__Records supplied__.
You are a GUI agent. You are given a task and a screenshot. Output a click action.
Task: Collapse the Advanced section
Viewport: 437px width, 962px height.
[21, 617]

==

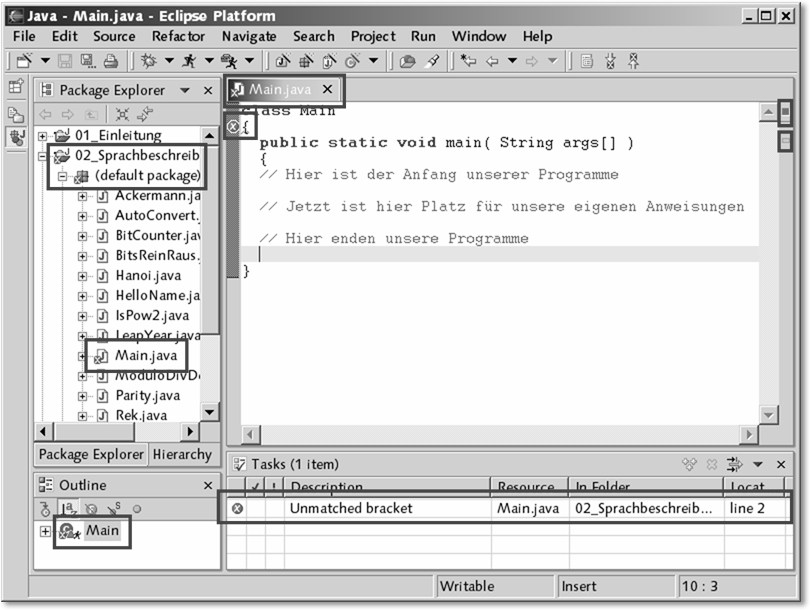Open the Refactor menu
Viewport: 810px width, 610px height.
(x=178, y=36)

__Direction__. Output the lines exactly as they appear in the records, starting with the line that contains "Open the Refactor menu" and going on through the line that contains "(x=178, y=36)", with both ends included. Leave the pictures out of your answer.

__Exercise answer__.
Open the Refactor menu
Viewport: 810px width, 610px height.
(x=178, y=36)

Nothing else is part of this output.